Les attaquants proposent des services à la carte : extraction de panels clients, création de kits de phishing personnalisés, vente en direct ou en lots.

Des attaques silencieuses mais massives

L’année 2024 a été marquée par plusieurs fuites à très grande échelle :

    • France Travail : 43 millions de dossiers
    • Mutuelles (Almeris, Viamelis, Malakoff) : 33 millions de données
    • Free : 19 millions d’IBAN publiés (dont 100 000 mis gratuitement en ligne)
    • SFR : plusieurs exfiltrations successives via infostealers
    • Sirius (ticketing) : 6 millions de comptes
    • Fédérations sportives : 20 millions de données liées à 2 millions de licenciés

Dans nombre de cas, les entreprises ont tardé à reconnaître l’ampleur de l’incident, voire à l’annoncer publiquement. Cette stratégie de discrétion ne fait qu’aggraver les conséquences en cas de nouvelle fuite ou de publication directe par les attaquants.

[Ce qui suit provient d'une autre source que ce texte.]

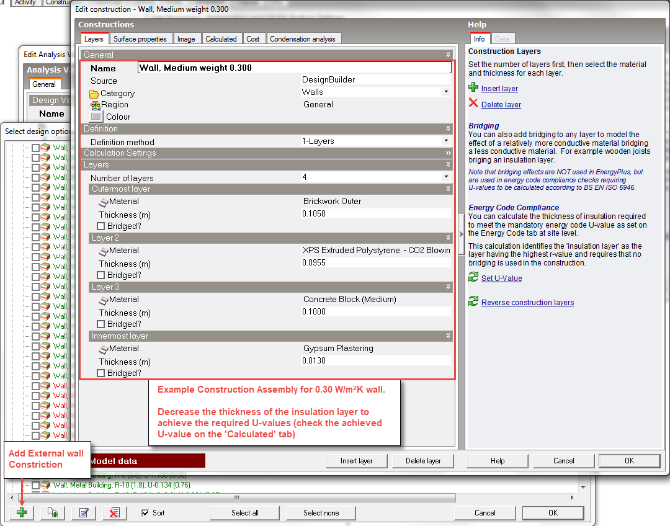
Task: Open the Condensation analysis tab
Action: coord(302,38)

La communication, maillon faible du dispositif

De Free à Harvest, en passant par Autosur, la majorité des communications post-attaque sont jugées incomplètes, floues, voire trompeuses. Expressions vagues, absence de chiffres, minimisation des faits : autant d’éléments qui nourrissent la défiance et la colère des utilisateurs touchés.

À l’inverse, une posture de transparence maîtrisée, dès les premiers signaux, permettrait d’endiguer l’exploitation publique des données et de limiter la perte de réputation.

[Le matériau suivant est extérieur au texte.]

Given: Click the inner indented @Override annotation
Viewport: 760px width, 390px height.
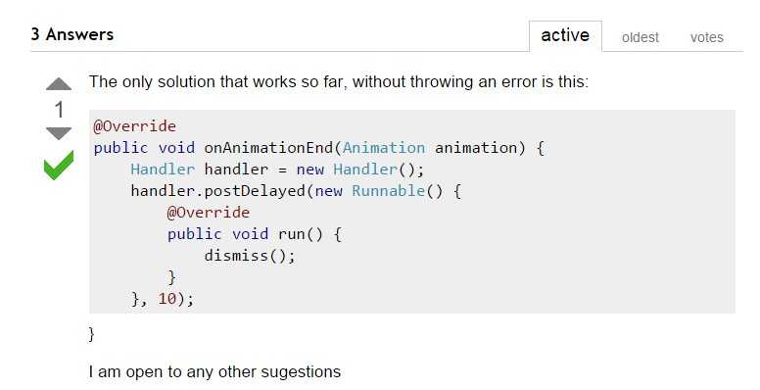Looking at the screenshot, I should click(209, 213).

Conséquences et perspectives

    • Environ 120 millions de données françaises sont aujourd’hui identifiées comme compromises.
    • 8 à 9 Français sur 10 ont été exposés à au moins une fuite depuis 2023.
    • Le prix moyen d’une fiche client tourne autour de 0,50 à 2 euros, sauf cas critiques.

Le data leak est devenu le ransomware du pauvre : rapide à opérer, discret, monétisable en quelques clics. Cette tendance impose une refonte de la veille cyber, une amélioration drastique des pratiques SI internes, et un renforcement immédiat de la coordination entre acteurs publics, entreprises, prestataires et experts CTI.